Die Universität Cambridge stellt ein neues Tool zur Verfolgung der Bitcoin-Mining-Aktivitäten vor

Die vom Cambridge Centre for Alternative Finance angebotene Bitcoin Mining Map zeigt die regionale Konzentration der BTC-Hash-Rate. Es zeigt, dass allein China 65% der gesamten globalen Hash-Rate dominiert.

Ein akademisches Forschungszentrum – das Cambridge Centre for Alternative Finance (CCAF) -, das der Universität Cambridge angeschlossen ist, hat ein neues Tool namens Bitcoin Mining Map vorgestellt.

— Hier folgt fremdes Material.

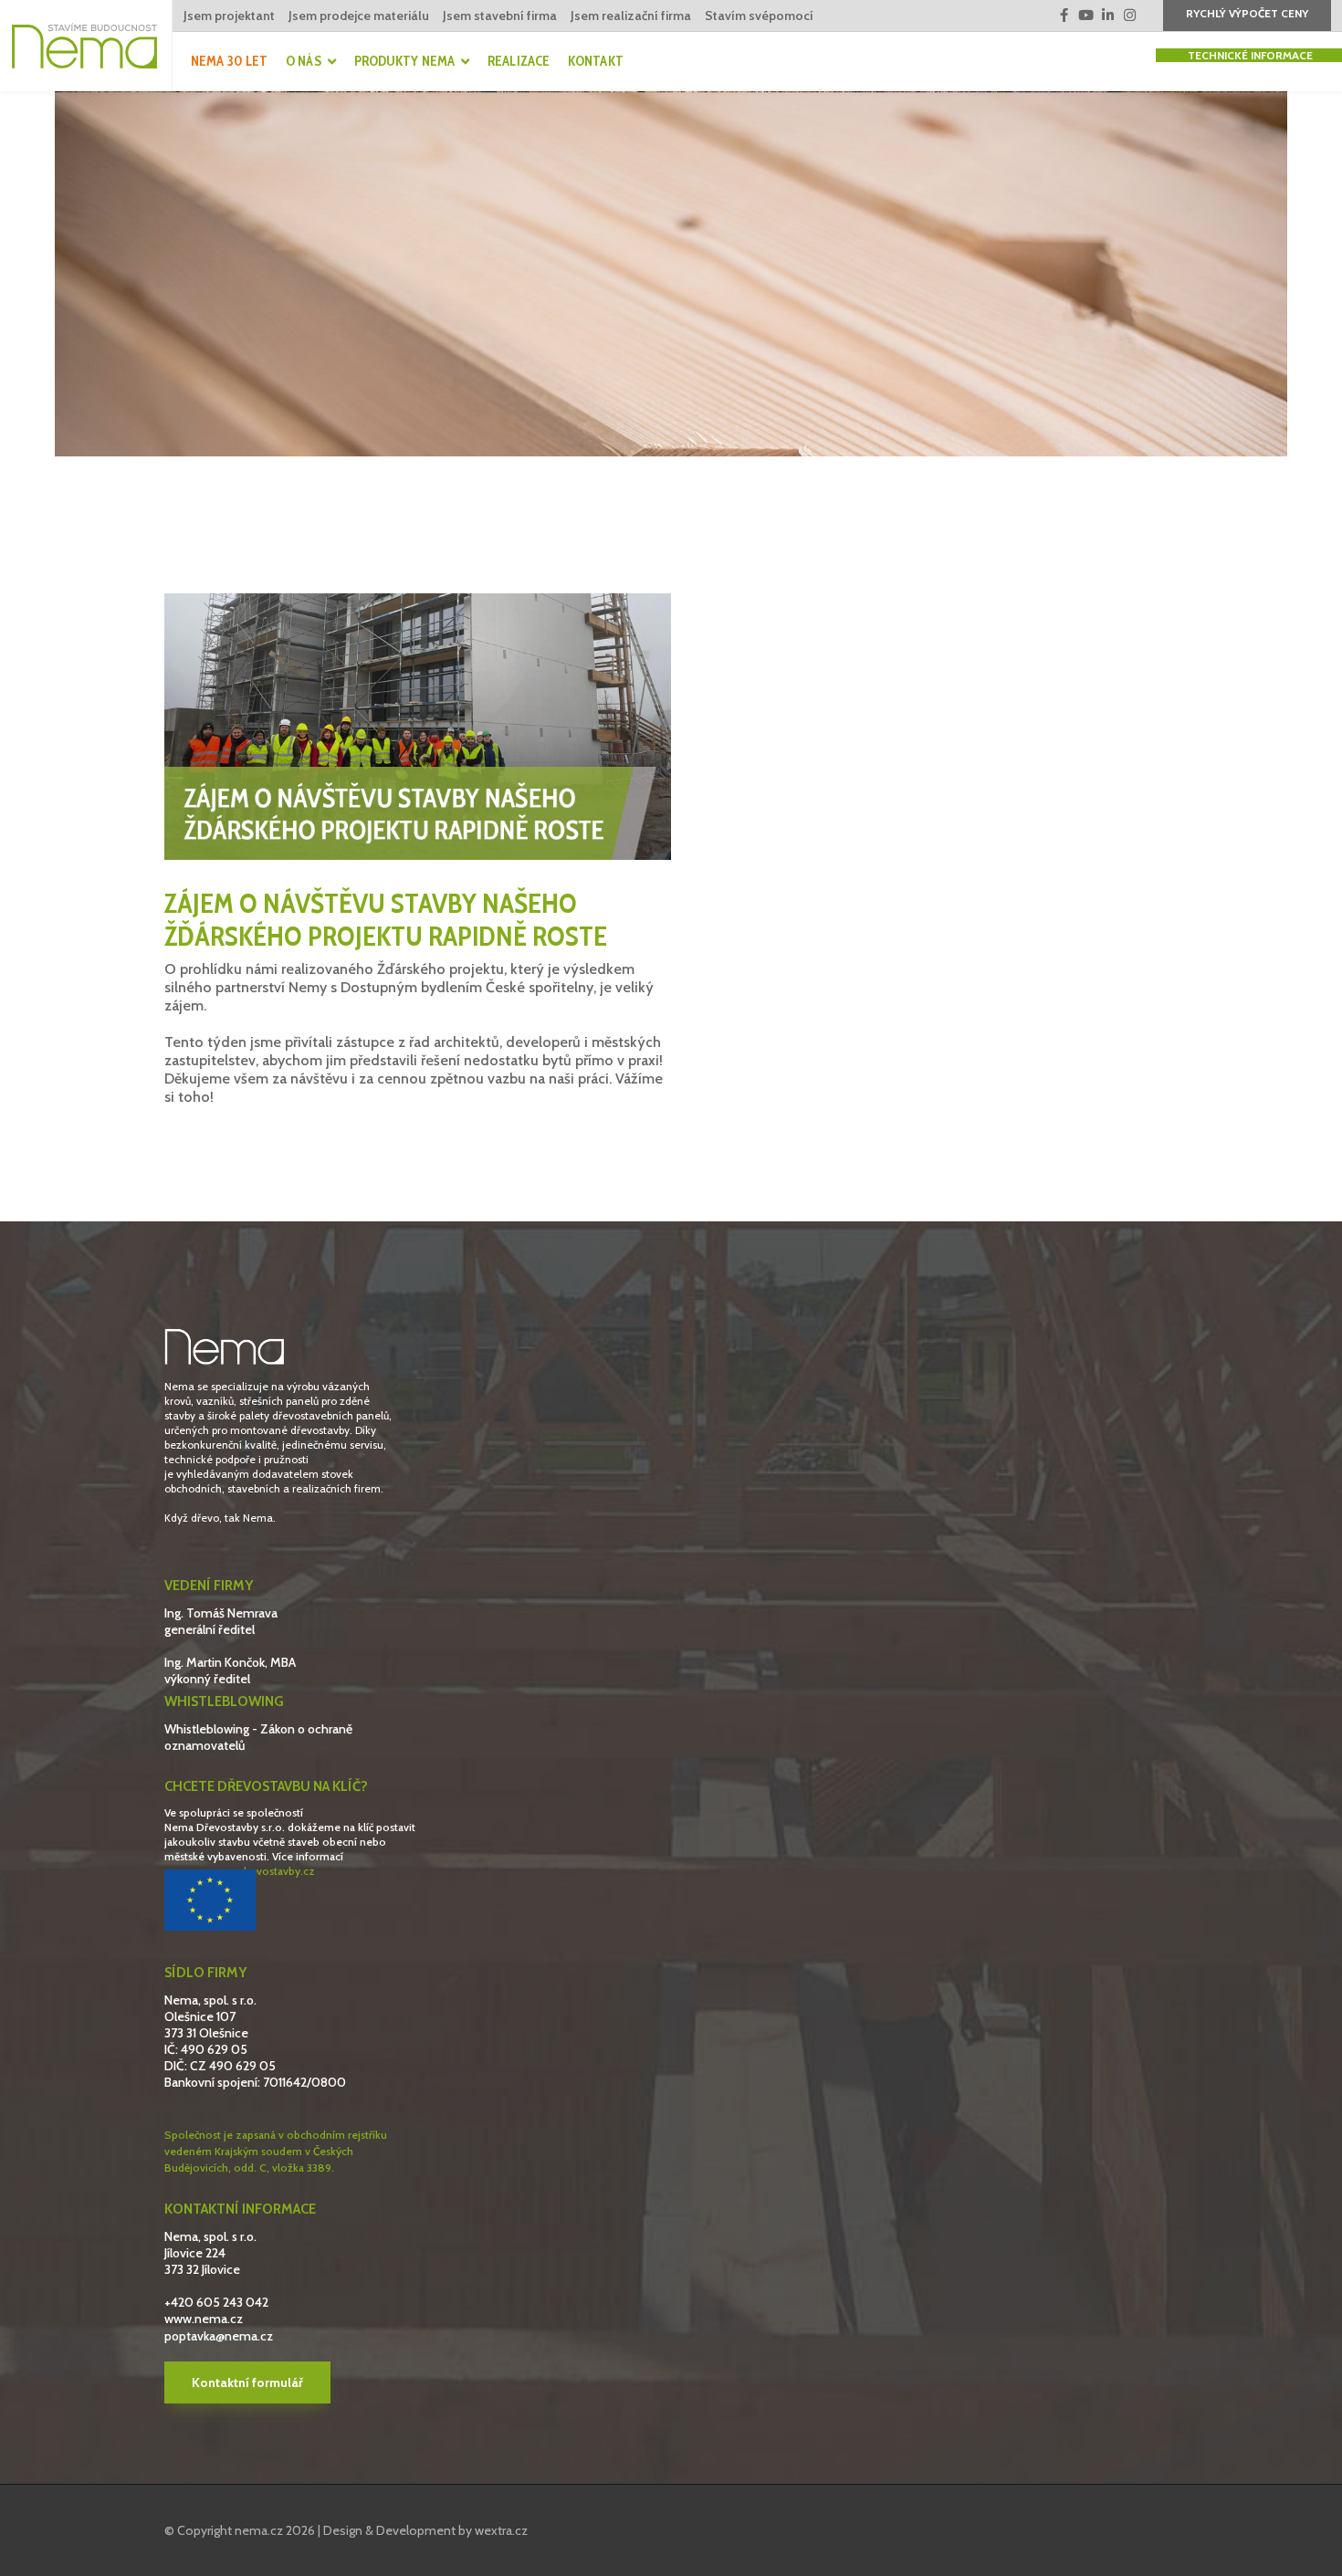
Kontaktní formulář (247, 2382)
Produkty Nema (404, 61)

Dies ist im Grunde ein Bitcoin-Mining-Tracker, der Länder mit der höchsten Konzentration an Bergbauaktivitäten anzeigt

Das Tool visualisiert den monatlichen Anteil der globalen Hash-Rate für verschiedene Länder. Außerdem bietet es detaillierte Analysen und Daten zum Vergleich online verschiedener Bitcoin-Bergbauprovinzen in China. Das Tool zeigt, dass China massive 65% der gesamten globalen Hash-Rate konzentriert, während die USA und Russland jeweils nur 7% haben. Die offizielle Ankündigung lautet:

„Die Bitcoin Mining Map visualisiert die ungefähre geografische Verteilung der globalen Bitcoin-Hashrate. Der durchschnittliche Hashratenanteil nach Ländern kann ab September 2019 in monatlichen Abständen angezeigt werden. Außerdem wird eine zweite Karte mit einem exklusiven Schwerpunkt auf Chinas Hashratenverteilung nach Provinzen bereitgestellt. “

Die Daten des Bitcoin Mining Map-Tools wurden aus drei Mining-Pools wie BTC.com, viaBTC und Poolin zusammengestellt. Poolin ist derzeit der zweitgrößte Bergbaupool der Welt mit einem Anteil von 15%. Auf der anderen Seite belegen BTC.com und viaBTC die Plätze vier und fünf.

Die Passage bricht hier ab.